EXTRACT PROVIDED |

● ● ● ●

The Internet of Things (IoT), a growing network of connected devices, has a lot to offer the insurance industry. As more and more sectors of the economy adopt IoT it is becoming an increasingly important factor. According to one report around two thirds of enterprises are already using IoT applications and the number of internet-enabled devices in the average UK home is now 10. IoT can have an impact on many things, from strategy to business cases. In terms of business models in insurance there is one particular way in which IoT could reshape perspectives and that’s with respect to risk prevention.
Risk prevention through real-time risk mitigation
IoT technology is going to have an increasingly big role to play with respect to real-time risk mitigation. For example, it can act as a warning that then triggers a human response. Or it can be a fully autonomous response that doesn’t require any human intervention. The IoT role in real-time risk mitigation can be triggered when three specific situations arise:
- Specific safety tasks, such as a scheduled inspection, have been missed
- A situation that can be defined as risky arises, for example where liquid is spilled on the floor of a public space
- The consequences of an event that has already happened, such as an injury or a patient not properly following the requirements of their treatment
Real-time risk mitigation relies heavily on IoT and as this technology is still developing we are really only seeing a small part of what is possible right now. Car insurers, for example, have integrated real-time warning systems into telematics programmes that are designed to help make users better drivers and reduce insurer’s losses. Sensors that detect water leaks are a great example of how a preventative approach can help to reduce cost consequences. However, while the concept is sound there is still some work to do generating demand and establishing a sustainable business case for this.

● ● ● ●

SOURCE INFORMATION |

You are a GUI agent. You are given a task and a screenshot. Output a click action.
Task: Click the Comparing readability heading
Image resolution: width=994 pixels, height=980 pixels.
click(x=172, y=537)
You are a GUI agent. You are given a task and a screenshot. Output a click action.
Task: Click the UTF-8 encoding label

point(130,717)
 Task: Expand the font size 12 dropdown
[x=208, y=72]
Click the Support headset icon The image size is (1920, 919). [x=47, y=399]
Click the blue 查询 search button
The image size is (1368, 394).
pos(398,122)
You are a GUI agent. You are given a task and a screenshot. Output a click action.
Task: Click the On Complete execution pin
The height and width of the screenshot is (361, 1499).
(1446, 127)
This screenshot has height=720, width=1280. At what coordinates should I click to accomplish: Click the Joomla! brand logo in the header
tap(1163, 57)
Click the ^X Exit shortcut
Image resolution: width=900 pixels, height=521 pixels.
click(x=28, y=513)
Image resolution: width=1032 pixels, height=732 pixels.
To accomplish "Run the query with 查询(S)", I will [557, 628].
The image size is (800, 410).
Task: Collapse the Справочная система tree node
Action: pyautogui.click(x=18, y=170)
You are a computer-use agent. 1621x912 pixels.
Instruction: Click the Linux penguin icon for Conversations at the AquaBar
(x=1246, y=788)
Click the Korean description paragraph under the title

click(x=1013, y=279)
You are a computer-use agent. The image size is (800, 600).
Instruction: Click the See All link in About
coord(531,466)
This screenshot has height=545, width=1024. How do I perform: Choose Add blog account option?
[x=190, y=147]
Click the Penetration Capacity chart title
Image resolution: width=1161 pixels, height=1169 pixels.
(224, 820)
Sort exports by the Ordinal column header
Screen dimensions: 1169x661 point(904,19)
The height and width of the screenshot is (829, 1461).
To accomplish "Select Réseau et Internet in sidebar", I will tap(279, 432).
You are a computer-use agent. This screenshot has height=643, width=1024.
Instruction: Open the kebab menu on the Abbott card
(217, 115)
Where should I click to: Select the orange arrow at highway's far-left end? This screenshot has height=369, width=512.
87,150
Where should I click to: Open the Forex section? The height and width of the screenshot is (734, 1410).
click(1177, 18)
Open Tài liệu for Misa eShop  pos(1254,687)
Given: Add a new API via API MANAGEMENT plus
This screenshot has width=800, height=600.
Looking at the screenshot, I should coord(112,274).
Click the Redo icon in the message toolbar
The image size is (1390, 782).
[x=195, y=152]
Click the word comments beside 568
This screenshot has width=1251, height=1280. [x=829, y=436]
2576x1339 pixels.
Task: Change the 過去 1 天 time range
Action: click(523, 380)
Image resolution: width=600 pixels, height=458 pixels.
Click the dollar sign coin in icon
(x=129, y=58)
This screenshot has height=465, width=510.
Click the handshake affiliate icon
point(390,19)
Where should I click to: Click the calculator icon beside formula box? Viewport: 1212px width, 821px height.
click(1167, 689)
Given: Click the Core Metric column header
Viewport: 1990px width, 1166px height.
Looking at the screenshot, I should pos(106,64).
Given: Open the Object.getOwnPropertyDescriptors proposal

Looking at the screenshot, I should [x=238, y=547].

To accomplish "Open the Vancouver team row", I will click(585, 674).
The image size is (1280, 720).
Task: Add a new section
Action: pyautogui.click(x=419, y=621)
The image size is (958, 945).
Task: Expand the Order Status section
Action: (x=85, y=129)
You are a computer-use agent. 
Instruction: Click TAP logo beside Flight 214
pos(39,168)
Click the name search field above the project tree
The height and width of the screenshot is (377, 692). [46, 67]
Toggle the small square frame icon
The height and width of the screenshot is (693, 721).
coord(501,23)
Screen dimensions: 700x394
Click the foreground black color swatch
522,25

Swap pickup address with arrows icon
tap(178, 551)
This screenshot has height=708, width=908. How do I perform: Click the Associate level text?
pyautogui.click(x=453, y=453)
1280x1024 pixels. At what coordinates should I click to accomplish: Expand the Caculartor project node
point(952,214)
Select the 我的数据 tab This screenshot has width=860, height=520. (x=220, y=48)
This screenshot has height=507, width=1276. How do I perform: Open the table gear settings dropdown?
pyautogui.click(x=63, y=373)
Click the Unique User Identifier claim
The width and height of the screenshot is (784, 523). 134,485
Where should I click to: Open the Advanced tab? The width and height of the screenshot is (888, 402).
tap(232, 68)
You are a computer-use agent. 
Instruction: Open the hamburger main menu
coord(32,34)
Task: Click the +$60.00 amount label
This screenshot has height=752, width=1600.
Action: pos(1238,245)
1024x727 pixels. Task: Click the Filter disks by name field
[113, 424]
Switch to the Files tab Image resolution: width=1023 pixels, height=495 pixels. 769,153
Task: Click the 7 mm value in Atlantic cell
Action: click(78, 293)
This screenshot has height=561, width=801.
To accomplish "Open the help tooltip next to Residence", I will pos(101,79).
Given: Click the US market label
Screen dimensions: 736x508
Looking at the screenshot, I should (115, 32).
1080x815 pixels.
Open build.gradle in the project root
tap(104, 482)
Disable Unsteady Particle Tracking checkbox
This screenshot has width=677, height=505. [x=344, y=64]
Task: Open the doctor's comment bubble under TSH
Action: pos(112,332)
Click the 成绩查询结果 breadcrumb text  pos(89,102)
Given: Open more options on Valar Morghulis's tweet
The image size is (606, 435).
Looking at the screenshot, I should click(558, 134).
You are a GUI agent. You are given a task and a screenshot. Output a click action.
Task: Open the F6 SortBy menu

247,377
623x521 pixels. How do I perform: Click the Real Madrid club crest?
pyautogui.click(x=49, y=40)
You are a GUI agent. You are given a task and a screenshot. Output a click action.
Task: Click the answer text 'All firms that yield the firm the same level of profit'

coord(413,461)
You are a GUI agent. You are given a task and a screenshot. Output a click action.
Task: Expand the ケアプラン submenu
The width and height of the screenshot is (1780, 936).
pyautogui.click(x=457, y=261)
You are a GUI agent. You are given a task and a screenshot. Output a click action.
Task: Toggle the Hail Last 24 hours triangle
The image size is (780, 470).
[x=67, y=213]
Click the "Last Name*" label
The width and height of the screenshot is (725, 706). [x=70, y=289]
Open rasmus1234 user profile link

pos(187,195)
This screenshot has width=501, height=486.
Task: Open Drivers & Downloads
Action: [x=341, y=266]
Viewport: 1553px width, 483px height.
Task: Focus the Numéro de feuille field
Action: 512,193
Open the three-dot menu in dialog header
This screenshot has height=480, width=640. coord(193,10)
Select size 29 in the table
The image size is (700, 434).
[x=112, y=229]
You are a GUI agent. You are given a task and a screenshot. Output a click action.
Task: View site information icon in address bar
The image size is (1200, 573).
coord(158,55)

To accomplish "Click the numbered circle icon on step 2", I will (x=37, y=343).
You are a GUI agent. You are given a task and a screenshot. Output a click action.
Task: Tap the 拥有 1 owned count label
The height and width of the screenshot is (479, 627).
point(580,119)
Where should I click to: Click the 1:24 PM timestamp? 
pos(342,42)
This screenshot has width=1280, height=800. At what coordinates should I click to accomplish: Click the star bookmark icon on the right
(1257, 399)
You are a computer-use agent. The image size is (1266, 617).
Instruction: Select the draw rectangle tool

● ● ● ●

TASKS TO PERFORM |
- a) According to the article on IoT in insurance, how many internet-enabled devices does the average UK home now have?
- b) List the situations that the article on IoT in insurance says can trigger the IoT role in real-time risk mitigation.
- c) Continue the article on IoT in insurance from the point where it ends.

RESULTS BY TASK |
- a) 10

- b)
- Specific safety tasks, such as a scheduled inspection, have been missed
- A situation that can be defined as risky arises, for example where liquid is spilled on the floor of a public space
- The consequences of an event that has already happened, such as an injury or a patient not properly following the requirements of their treatment

- c)
Risk prevention through promoting less risky behaviour
There is plenty that insurers can do to help anchor a more positive risk culture and promote more awareness in society. Safer habits in communities usually require three key elements: creating awareness of the risk level, generating opportunities and ideas for a change of behaviour, and putting incentives in place to enable a change in behaviour.
IoT can be integrated into this type of risk prevention model through behavioural economics and gamification. For example, in the health sector we are already seeing personalised suggestions and challenges being put forward to customers that utilise information that has been registered by a mobile device or data from wearables. In the auto sector, telematics can provide an accurate picture of driving style to individuals and tips on how to improve this can be automatically displayed in the gamified context of helping people improve their driving ‘score.’
The Internet of Things is going to have a big impact on the insurance sector and is currently heavily influencing risk prevention models. This is embryonic technology that still has a long way to go but which has huge potential.